Source data:
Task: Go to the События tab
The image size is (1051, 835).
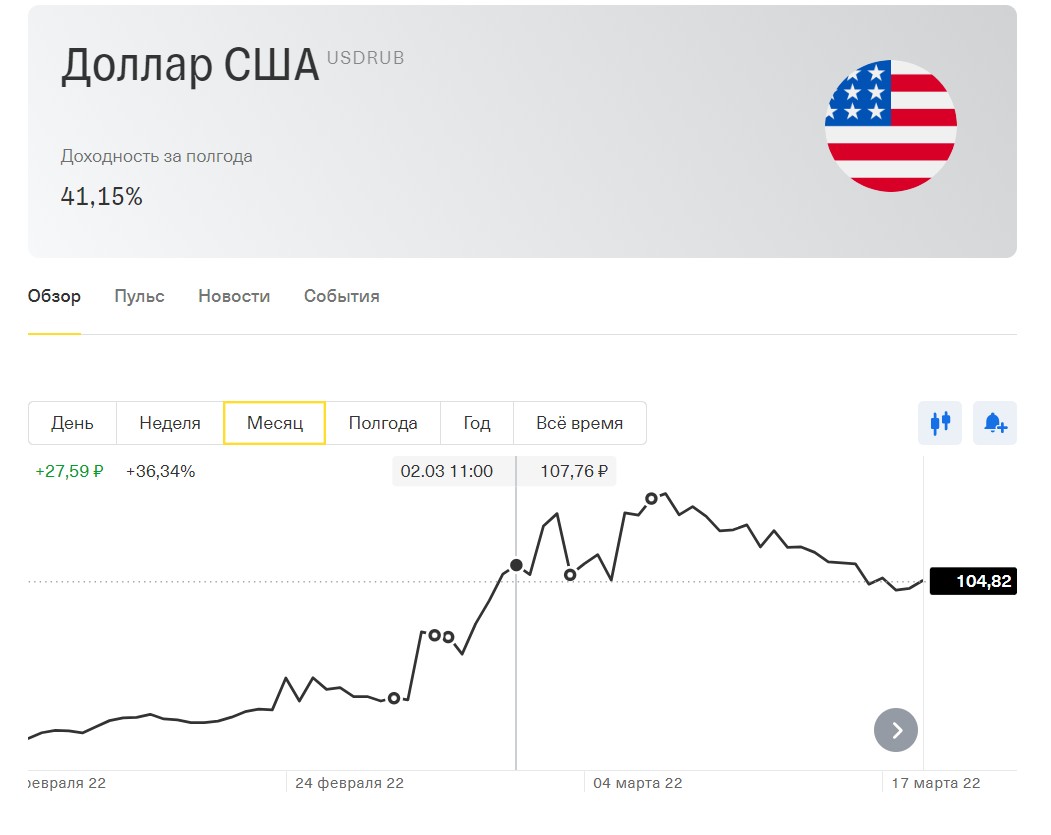Action: point(341,296)
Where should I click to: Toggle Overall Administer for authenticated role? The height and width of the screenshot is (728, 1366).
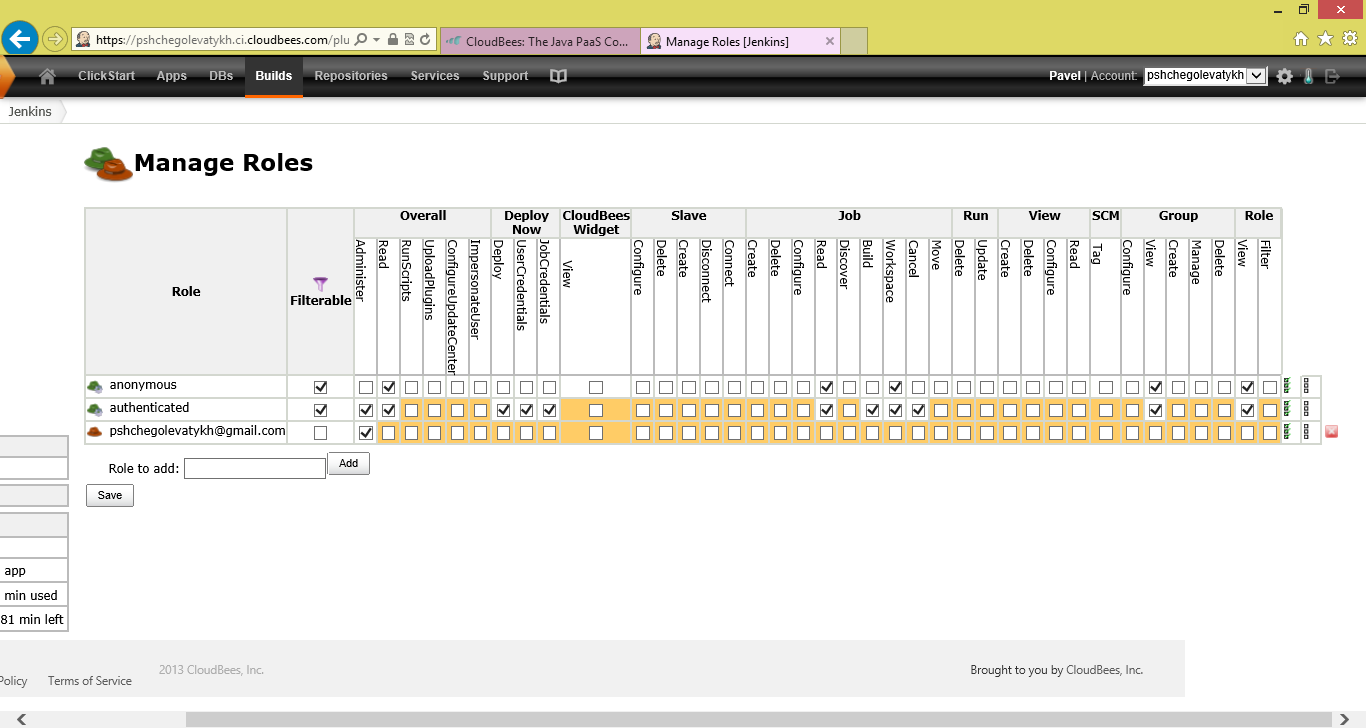[x=365, y=410]
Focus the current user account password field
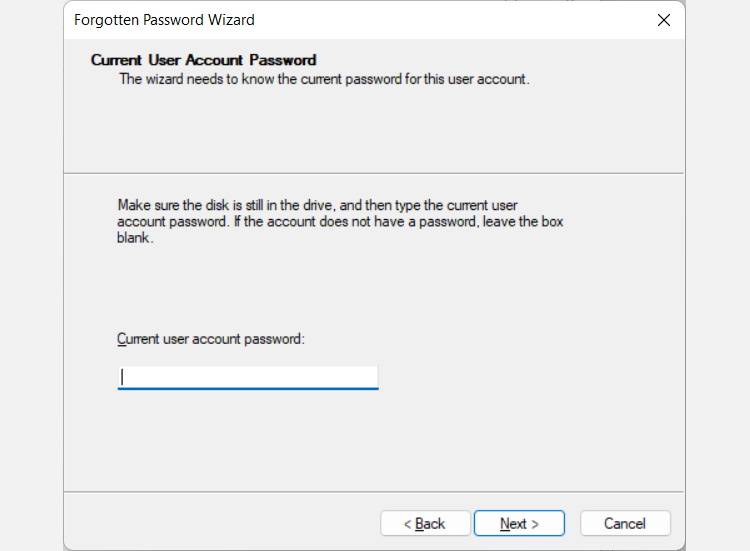 tap(247, 377)
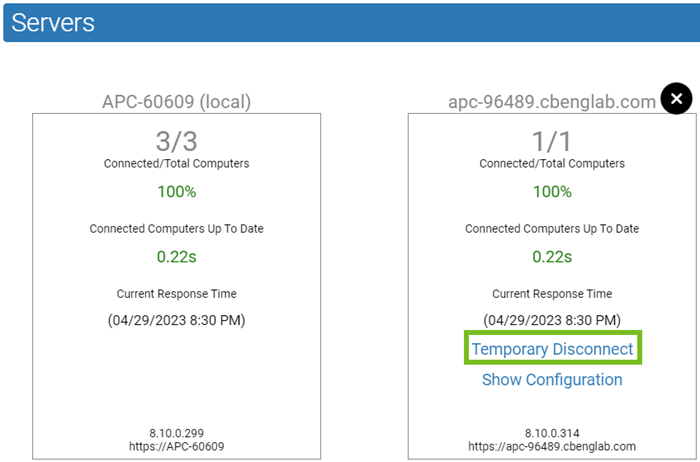Click the https://apc-96489.cbenglab.com URL text
Image resolution: width=700 pixels, height=462 pixels.
[552, 447]
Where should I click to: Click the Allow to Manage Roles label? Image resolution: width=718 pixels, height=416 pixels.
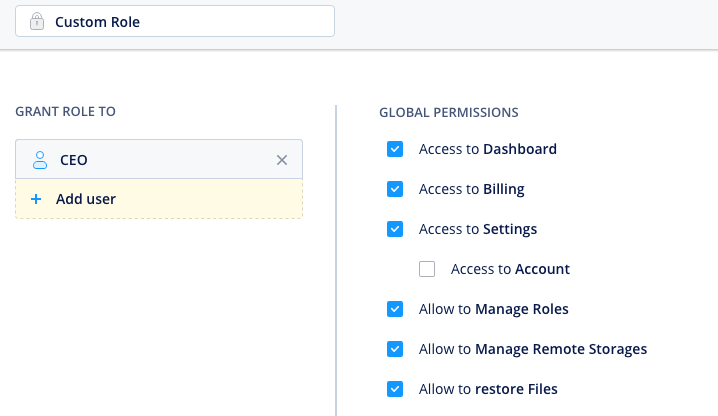[x=493, y=309]
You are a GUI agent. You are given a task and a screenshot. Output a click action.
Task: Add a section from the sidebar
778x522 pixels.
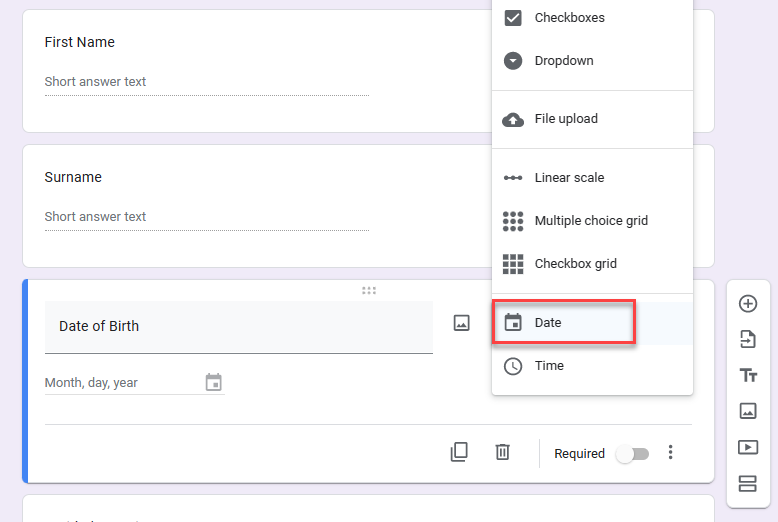coord(747,484)
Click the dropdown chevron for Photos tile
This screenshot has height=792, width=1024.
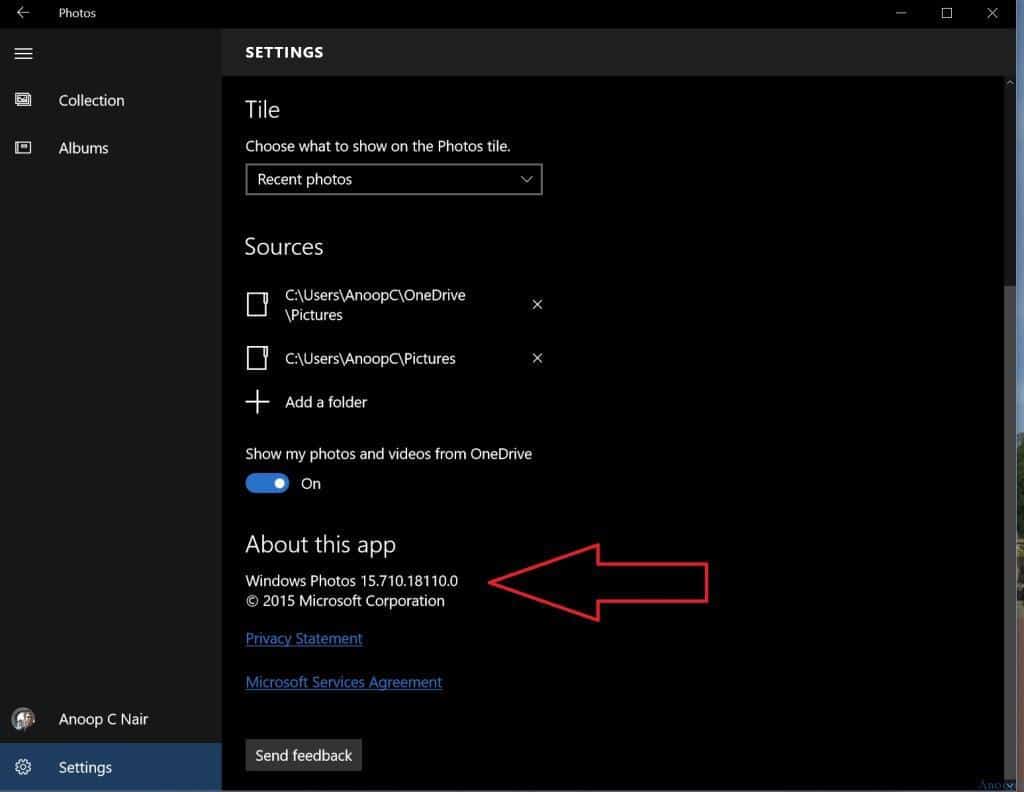527,180
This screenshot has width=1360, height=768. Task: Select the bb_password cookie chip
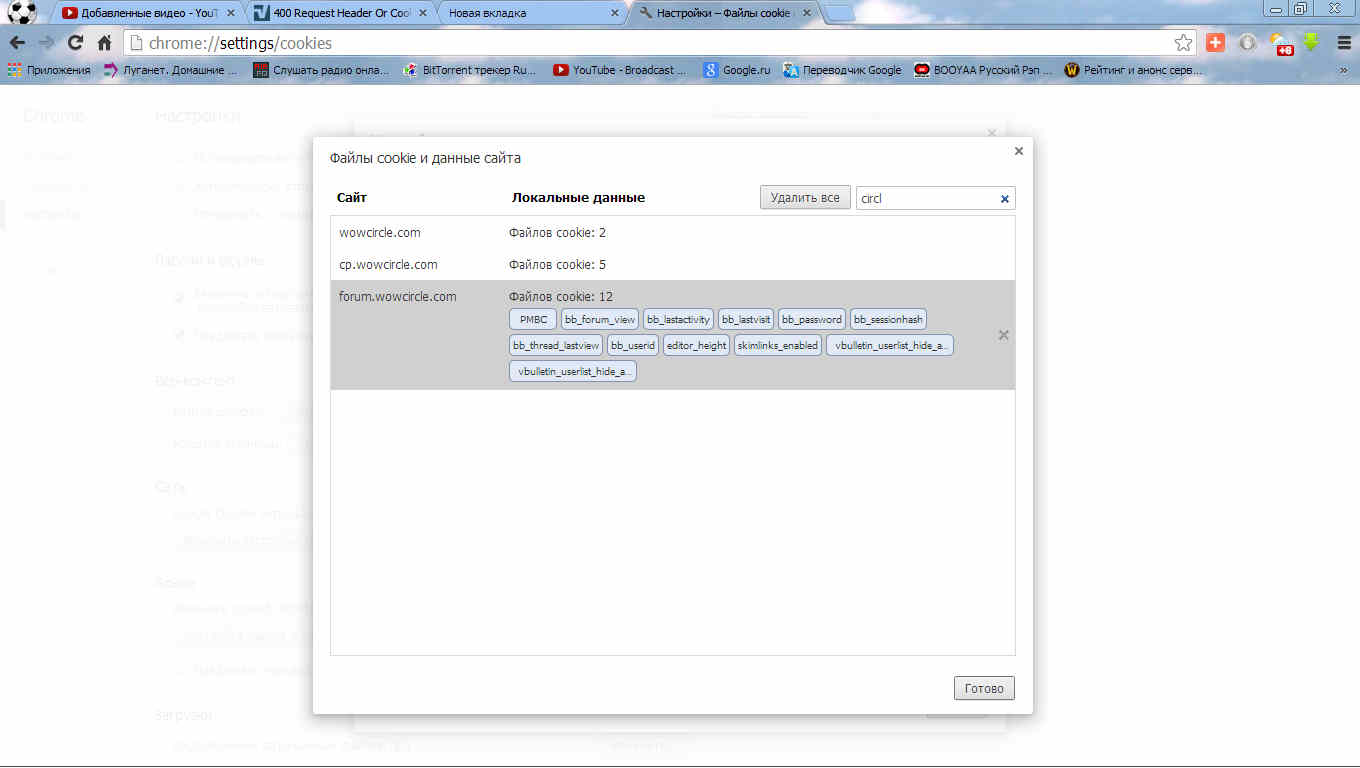811,320
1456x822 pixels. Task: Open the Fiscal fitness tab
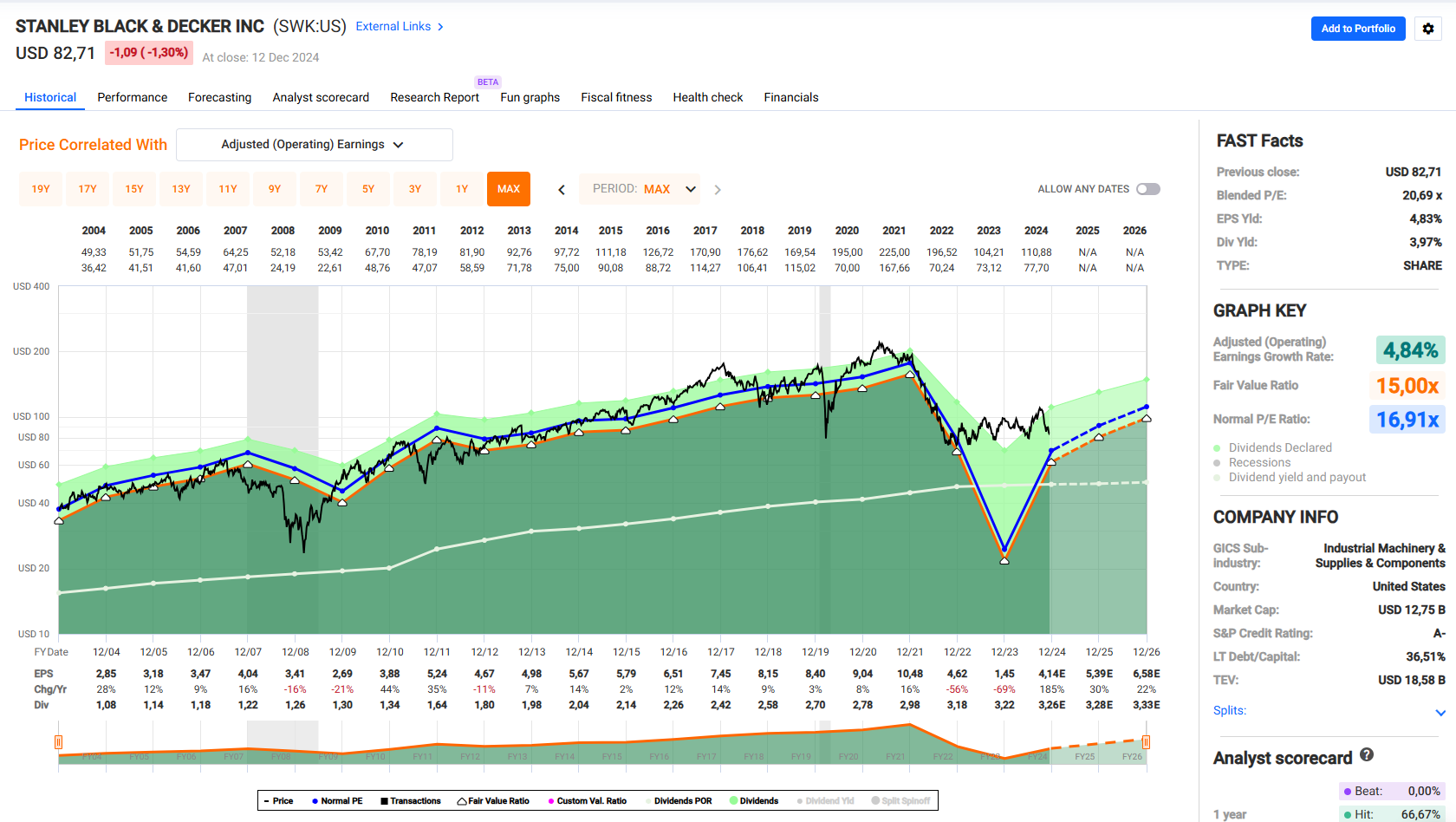pos(616,97)
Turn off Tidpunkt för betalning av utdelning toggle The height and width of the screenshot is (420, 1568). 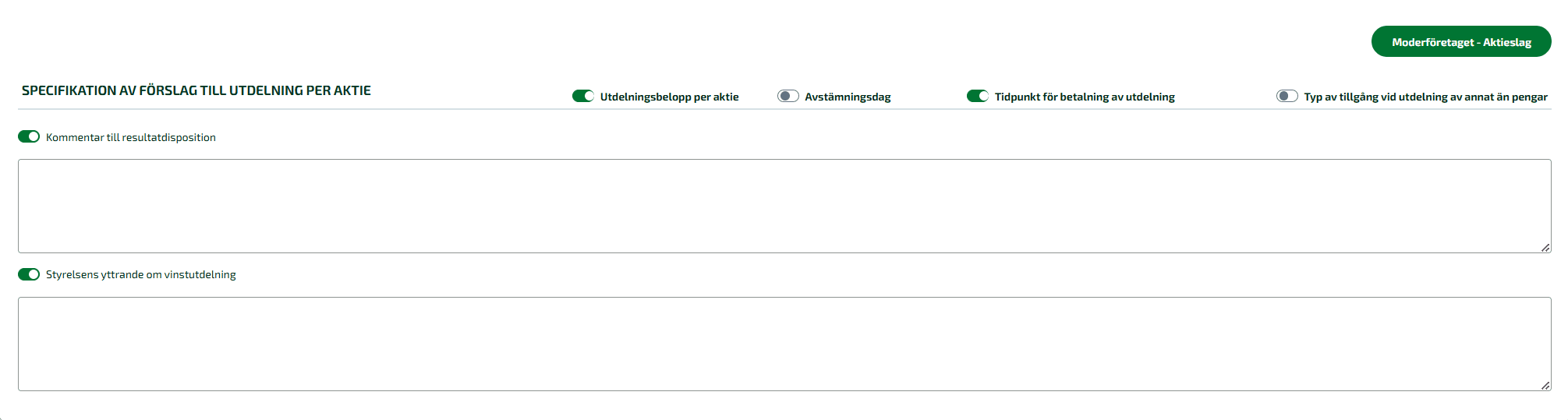tap(978, 96)
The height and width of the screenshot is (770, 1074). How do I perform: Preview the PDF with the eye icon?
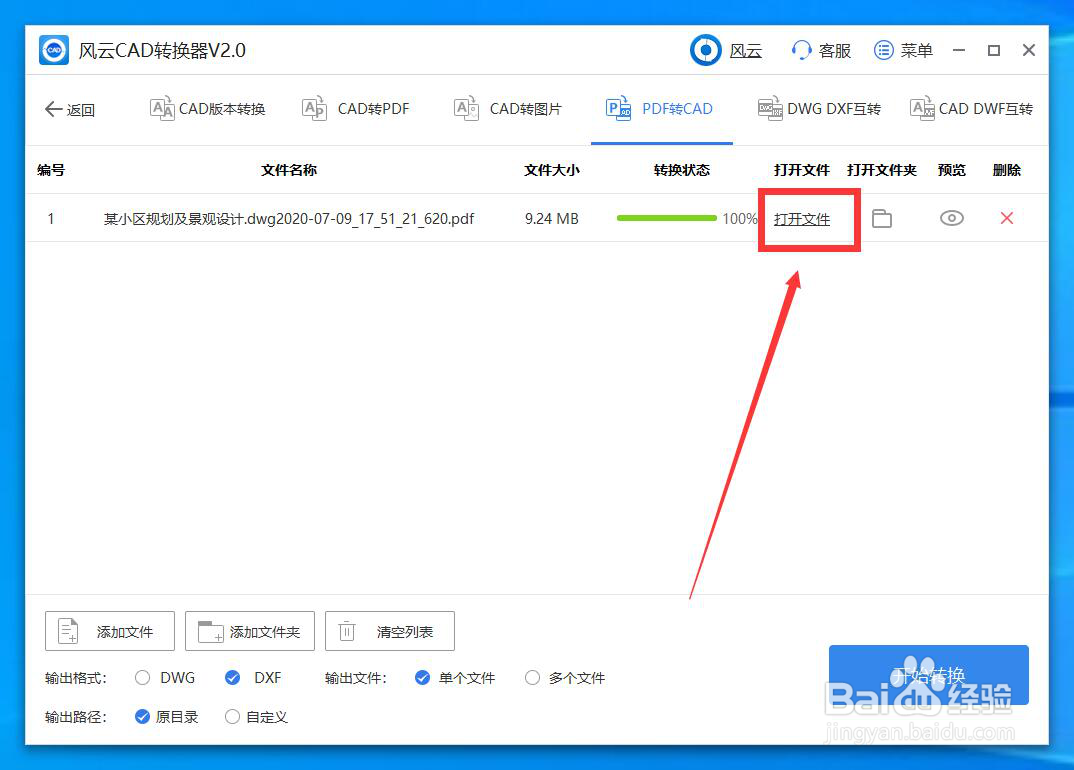tap(951, 218)
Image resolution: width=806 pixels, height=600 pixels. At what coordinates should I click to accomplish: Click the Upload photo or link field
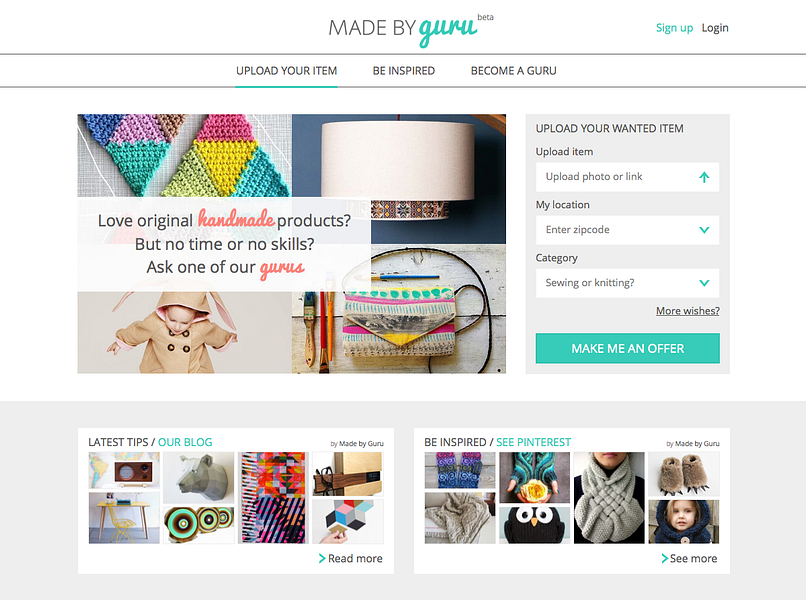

Work order: Please reproduce verbatim the lines from the line with "The height and width of the screenshot is (770, 1074)." through the final line of the listing, inclusive of both ends. Omit all pictures.

Written answer:
The height and width of the screenshot is (770, 1074). How do I perform: Preview the PDF with the eye icon?
tap(951, 218)
Image resolution: width=806 pixels, height=600 pixels. At what coordinates should I click to accomplish: Click the Upload photo or link field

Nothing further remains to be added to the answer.